The request: Please set down all the records below word for word, leaving the pictures out.

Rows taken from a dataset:
- - - -
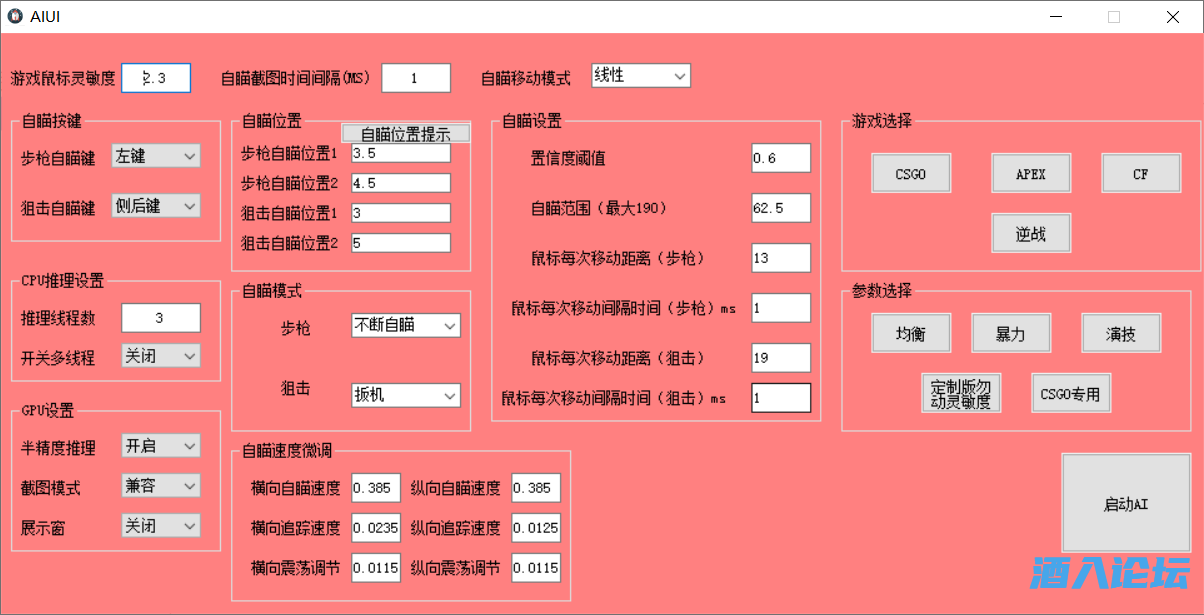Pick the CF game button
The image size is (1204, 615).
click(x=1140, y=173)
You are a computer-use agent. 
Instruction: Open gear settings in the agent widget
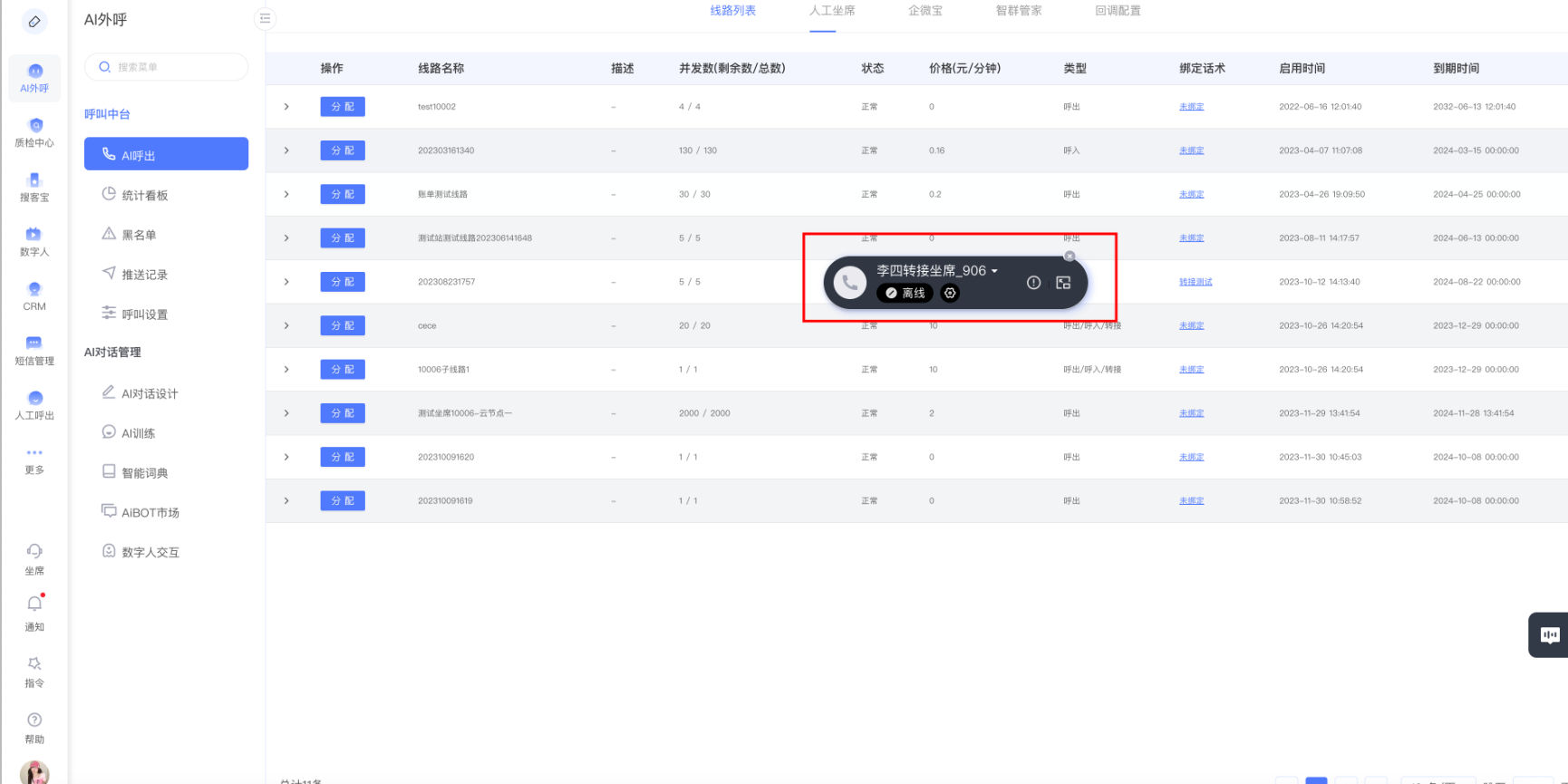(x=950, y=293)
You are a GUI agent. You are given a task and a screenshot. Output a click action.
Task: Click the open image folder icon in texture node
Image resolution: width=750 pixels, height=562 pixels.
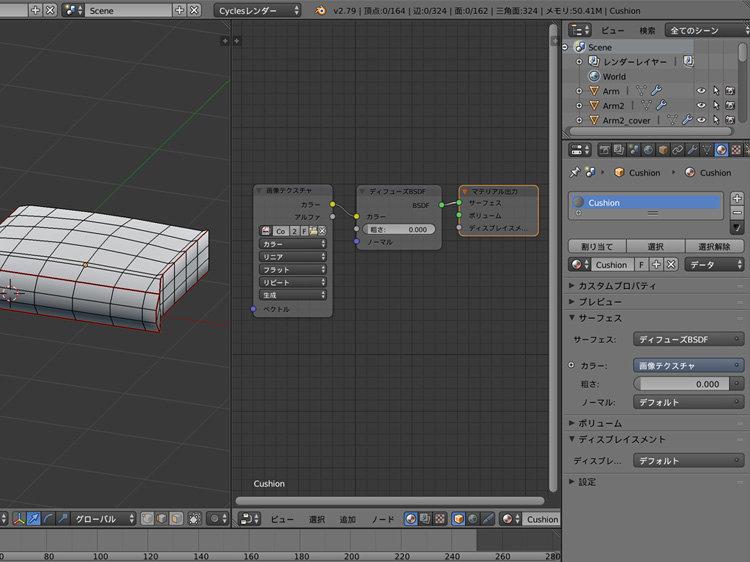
- - - -
Worked answer:
Pick the CF game button
The image size is (1204, 615).
click(x=1140, y=173)
You are a computer-use agent. 
Instruction: Open gear settings in the agent widget
(x=950, y=293)
You are a GUI agent. You are given a task and a screenshot. Output a click action.
Task: Click the open image folder icon in texture node
Image resolution: width=750 pixels, height=562 pixels.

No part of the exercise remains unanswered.